Our test vehicle wore attractive Sandstone-colored leather upholstery and was outfitted with Lincoln’s Perfect Position 30-way power-adjustable front seats. They offer an almost dizzying array of adjustments, but some of our editors wished for a bit more padding. Second-row seat space is generous.

Once the battery is depleted, it is projected to take about 3.5 hours to attain a full charge from a 240-volt source. To do so with a 110-volt feed would require almost 12 hours. The Grand Touring comes with a charging cord that can be used with either voltage, but it has a large, oddly shaped head that may not be compatible with every style of household electric outlet—it certainly wouldn’t go into a recessed covered plug on the exterior of this tester’s home.

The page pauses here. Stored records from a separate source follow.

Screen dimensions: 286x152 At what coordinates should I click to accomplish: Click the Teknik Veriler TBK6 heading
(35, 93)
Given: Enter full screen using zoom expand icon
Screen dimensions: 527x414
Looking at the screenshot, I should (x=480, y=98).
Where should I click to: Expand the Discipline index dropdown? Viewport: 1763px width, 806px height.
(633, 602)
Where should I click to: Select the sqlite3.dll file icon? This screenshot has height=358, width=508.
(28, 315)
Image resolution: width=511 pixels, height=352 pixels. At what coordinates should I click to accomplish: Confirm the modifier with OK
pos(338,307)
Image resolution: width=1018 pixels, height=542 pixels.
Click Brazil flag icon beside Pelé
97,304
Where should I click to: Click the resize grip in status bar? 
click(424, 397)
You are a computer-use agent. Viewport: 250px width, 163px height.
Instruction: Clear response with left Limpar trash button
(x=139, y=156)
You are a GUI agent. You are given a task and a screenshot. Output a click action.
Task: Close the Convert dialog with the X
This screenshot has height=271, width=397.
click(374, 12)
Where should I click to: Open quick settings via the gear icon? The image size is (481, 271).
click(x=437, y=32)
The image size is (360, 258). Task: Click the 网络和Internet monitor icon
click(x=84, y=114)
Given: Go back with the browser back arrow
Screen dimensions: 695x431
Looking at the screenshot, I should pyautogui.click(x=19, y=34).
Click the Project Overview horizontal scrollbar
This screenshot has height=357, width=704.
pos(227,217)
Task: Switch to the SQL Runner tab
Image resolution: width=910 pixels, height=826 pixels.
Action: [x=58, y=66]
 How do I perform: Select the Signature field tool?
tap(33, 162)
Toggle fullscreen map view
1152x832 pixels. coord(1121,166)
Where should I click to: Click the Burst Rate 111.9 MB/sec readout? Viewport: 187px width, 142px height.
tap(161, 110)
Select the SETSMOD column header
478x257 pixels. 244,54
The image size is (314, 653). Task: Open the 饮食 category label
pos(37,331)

As the numbers suggest, there’s plenty of power in the Aviator Grand Touring but of course that’s with the gas and electric sources working together. In purely electric operation, acceleration is more muted in the vehicle with a base curb weight of 5673 pounds. But bring the full powerteam (including a 10-speed automatic transmission) to bear and the Grand Touring is brisker in town and an easy cruiser on the highway. Rotate the console-mounted drive-mode selector from “Normal” to sportier “Excite” and a quicker throttle and delayed upshifts put an obvious spring in the big fellow’s step. Note that while all Aviators have five drive modes that modify suspension settings, steering, shift points, and ride height, the hybrid adds two more: “Pure EV” for all-electric driving and “Preserve EV” to selectively save stored energy for situations in which it might be most effective.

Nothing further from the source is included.